El sueño posible de volver a casa
El encuentro entre nuevos y viejos melómanos reeditó las posibilidades de disfrute
El público que asistió a la primera función del Gran Abono con etiqueta, al parecer, optativa -pues en ninguna parte se especificó esa obligatoriedad de otros tiempos-, estuvo conformado por una buena parte de los titulares y otra con los nuevos. Así se hizo visible la ley de la vida y del paso del tiempo. El Colón estaba abierto, ofrecía un espectáculo de categoría y la majestuosa sala lucía su sobria suntuosidad y elegancia de líneas arquitectónicas. Fue como estar nuevamente en el Colón de 1947, cuando Beniamino Gigli cantó Radamés en la Aida de Verdi. Pero esta vez hubo un fervor inusual. Se palpó en contados instantes que, más allá de la representación de La bohème , se había generado una sensación de distensión, de confraternidad y de amistad que quedó perfectamente fotografiada en la felicidad de los rostros, de los reencuentros, en las muestras de una educación y formación. Y también en la marca exclusiva de una manera de ser bien auténtica, pero que suma la estirpe de las diferentes razas y culturas de antepasados de una impresionante variedad de orígenes.

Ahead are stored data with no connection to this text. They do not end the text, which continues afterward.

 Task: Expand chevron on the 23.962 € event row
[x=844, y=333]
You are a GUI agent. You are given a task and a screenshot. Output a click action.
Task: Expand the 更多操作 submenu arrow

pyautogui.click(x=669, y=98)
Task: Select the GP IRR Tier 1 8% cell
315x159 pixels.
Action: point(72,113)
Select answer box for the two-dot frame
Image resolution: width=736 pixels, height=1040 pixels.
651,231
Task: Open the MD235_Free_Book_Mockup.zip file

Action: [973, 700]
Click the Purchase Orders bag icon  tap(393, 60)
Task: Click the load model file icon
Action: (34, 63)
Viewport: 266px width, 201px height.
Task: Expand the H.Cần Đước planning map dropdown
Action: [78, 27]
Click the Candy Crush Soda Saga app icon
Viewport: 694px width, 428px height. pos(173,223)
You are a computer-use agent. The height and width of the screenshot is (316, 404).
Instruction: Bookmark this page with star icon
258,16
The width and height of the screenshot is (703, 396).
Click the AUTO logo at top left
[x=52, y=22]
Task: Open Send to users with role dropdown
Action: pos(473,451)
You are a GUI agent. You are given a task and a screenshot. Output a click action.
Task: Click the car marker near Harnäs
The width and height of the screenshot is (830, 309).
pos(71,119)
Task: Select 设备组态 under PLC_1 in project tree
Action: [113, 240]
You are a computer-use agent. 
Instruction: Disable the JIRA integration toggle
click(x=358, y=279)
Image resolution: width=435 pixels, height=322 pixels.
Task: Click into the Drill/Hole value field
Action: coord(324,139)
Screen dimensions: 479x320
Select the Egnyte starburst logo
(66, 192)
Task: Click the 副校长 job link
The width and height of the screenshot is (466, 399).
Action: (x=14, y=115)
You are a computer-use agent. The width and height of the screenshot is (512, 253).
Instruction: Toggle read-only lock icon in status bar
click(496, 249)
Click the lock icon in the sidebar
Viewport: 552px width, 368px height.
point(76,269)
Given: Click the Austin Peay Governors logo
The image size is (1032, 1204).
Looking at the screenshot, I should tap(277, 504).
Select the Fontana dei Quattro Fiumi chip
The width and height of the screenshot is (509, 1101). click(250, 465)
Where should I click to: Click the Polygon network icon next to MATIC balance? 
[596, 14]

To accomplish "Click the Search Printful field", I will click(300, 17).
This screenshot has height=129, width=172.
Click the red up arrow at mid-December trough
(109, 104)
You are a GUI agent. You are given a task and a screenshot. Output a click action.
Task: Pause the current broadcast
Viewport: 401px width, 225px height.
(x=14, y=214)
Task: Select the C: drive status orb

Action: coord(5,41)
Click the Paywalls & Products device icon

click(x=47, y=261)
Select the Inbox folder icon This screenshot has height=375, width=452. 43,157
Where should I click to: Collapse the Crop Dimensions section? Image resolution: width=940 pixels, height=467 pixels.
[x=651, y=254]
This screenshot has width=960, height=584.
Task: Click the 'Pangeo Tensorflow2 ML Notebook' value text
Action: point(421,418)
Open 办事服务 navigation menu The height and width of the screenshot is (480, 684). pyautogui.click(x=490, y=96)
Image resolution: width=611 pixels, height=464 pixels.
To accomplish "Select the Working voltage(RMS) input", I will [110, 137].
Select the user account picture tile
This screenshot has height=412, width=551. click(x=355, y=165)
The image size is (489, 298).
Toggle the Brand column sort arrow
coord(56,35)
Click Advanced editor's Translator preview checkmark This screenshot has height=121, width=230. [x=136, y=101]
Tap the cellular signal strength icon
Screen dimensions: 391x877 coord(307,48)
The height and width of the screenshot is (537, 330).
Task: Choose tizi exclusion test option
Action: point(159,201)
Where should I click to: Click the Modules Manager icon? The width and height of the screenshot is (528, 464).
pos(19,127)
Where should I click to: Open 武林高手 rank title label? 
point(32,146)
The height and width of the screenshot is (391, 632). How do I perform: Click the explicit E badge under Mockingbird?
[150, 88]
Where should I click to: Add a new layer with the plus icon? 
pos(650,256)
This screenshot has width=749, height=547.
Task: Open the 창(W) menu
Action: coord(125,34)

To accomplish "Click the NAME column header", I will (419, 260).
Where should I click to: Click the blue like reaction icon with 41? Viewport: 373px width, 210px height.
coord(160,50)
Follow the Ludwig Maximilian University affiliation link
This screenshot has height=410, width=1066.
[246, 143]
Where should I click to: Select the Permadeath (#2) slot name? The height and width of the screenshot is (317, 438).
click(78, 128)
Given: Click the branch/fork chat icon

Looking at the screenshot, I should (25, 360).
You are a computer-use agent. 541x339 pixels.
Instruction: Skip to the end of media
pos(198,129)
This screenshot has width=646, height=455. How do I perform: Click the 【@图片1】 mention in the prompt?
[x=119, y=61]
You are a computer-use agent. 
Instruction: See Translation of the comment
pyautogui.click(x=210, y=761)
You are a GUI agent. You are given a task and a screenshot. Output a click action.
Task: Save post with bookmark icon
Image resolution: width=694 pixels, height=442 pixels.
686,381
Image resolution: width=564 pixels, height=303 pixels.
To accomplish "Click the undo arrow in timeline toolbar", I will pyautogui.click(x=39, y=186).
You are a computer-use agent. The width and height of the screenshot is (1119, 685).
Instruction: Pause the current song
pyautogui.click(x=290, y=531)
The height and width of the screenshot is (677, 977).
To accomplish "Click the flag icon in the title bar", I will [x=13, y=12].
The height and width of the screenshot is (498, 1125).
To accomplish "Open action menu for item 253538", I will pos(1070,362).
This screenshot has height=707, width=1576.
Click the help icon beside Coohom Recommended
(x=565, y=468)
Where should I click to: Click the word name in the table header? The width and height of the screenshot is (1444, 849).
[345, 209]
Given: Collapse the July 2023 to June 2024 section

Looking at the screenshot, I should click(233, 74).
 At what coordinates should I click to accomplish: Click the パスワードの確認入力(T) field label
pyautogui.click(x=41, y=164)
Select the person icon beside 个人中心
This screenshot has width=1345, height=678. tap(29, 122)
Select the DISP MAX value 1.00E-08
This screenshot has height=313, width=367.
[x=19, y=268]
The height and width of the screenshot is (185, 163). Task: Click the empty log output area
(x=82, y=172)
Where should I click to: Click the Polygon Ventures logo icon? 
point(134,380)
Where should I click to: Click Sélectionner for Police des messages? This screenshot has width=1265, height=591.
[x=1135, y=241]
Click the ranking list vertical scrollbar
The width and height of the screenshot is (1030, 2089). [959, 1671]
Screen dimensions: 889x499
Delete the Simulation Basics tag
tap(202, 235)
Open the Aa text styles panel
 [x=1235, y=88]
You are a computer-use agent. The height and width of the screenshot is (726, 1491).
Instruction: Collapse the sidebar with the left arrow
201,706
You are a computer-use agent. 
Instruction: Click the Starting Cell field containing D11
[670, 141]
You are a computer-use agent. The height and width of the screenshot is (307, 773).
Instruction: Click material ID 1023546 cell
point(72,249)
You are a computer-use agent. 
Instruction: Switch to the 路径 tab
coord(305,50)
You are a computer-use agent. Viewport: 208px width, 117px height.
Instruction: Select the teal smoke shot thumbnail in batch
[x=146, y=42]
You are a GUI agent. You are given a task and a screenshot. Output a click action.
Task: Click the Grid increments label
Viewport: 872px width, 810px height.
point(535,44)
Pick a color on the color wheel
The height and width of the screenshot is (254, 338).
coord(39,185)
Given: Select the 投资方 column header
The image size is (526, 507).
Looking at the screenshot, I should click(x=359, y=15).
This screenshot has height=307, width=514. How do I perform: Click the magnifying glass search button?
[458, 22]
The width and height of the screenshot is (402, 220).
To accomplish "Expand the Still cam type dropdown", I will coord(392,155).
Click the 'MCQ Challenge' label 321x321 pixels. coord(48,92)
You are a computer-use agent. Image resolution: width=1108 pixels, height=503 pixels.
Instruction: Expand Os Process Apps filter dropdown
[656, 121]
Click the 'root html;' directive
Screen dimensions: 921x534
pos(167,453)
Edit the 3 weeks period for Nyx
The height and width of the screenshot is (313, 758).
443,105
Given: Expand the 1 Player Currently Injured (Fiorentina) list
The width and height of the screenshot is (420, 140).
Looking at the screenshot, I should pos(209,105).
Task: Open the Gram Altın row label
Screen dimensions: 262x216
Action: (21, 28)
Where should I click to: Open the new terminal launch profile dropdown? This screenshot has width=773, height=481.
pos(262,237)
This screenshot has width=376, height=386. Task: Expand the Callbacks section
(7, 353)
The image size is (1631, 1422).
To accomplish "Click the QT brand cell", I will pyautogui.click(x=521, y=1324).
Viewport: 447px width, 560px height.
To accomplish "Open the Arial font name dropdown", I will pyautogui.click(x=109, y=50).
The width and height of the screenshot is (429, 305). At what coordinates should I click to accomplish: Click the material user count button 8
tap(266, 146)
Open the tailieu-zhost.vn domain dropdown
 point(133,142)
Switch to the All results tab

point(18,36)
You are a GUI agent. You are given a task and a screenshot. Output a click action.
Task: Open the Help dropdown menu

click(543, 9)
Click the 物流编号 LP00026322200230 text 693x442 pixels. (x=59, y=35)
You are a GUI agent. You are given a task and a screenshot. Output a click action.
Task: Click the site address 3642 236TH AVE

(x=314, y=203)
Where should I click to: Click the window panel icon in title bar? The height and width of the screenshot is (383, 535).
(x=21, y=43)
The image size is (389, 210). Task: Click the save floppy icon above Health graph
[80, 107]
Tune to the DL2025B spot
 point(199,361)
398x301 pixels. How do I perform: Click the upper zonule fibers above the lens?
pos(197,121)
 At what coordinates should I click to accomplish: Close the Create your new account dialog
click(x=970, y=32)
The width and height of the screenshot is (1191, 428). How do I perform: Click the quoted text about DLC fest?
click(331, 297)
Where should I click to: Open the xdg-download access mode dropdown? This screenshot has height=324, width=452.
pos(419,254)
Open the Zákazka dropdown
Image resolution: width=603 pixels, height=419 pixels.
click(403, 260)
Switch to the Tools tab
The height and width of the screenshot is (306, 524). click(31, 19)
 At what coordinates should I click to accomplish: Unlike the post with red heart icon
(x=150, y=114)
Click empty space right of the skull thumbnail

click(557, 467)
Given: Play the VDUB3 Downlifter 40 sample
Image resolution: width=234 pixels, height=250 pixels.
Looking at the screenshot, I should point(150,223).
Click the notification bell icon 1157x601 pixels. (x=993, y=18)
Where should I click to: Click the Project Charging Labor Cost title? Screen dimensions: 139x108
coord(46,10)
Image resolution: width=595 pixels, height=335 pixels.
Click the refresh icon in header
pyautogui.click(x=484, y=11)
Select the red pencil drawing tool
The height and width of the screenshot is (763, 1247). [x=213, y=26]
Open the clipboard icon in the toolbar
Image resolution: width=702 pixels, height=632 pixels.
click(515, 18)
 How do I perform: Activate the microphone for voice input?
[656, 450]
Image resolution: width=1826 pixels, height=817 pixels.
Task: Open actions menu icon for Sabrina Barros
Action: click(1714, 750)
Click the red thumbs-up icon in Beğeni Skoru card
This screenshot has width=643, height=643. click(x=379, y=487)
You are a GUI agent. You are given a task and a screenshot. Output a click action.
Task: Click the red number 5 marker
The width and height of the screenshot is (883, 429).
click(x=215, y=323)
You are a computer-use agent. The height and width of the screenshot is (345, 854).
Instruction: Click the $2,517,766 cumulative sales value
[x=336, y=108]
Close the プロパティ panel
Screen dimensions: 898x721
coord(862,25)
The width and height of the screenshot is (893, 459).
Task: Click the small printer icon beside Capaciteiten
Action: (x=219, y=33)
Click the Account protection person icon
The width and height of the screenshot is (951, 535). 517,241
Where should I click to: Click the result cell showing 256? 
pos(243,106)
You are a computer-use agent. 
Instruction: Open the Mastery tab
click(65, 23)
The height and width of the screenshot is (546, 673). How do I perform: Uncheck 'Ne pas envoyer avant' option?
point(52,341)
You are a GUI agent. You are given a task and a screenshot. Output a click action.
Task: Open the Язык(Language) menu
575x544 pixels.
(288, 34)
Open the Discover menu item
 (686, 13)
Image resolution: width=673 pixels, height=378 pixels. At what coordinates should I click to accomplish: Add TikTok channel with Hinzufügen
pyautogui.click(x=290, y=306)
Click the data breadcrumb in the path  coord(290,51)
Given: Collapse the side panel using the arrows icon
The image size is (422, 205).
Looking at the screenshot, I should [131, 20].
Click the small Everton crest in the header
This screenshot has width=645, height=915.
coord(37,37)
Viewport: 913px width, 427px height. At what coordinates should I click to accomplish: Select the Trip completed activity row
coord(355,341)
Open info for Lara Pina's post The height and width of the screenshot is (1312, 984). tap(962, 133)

También fue palpable al visitar el Salón Dorado, la emoción de todos al observar tanto cuidado en su restauración y en esto participaron aquellos que lo caminaron con un respeto monacal. Y al retornar a la sala, de pronto, allá en un palco lateral se vio el inconfundible rostro de una grande de la lírica, Teresa Berganza, que hace gala del don de la ubicuidad. Ahí, ella estaba presente solamente para gozar con el espectáculo y no para mostrarse, y por eso fue una espectadora más. Entonces, la velada, sí, fue realmente una fiesta y un privilegio.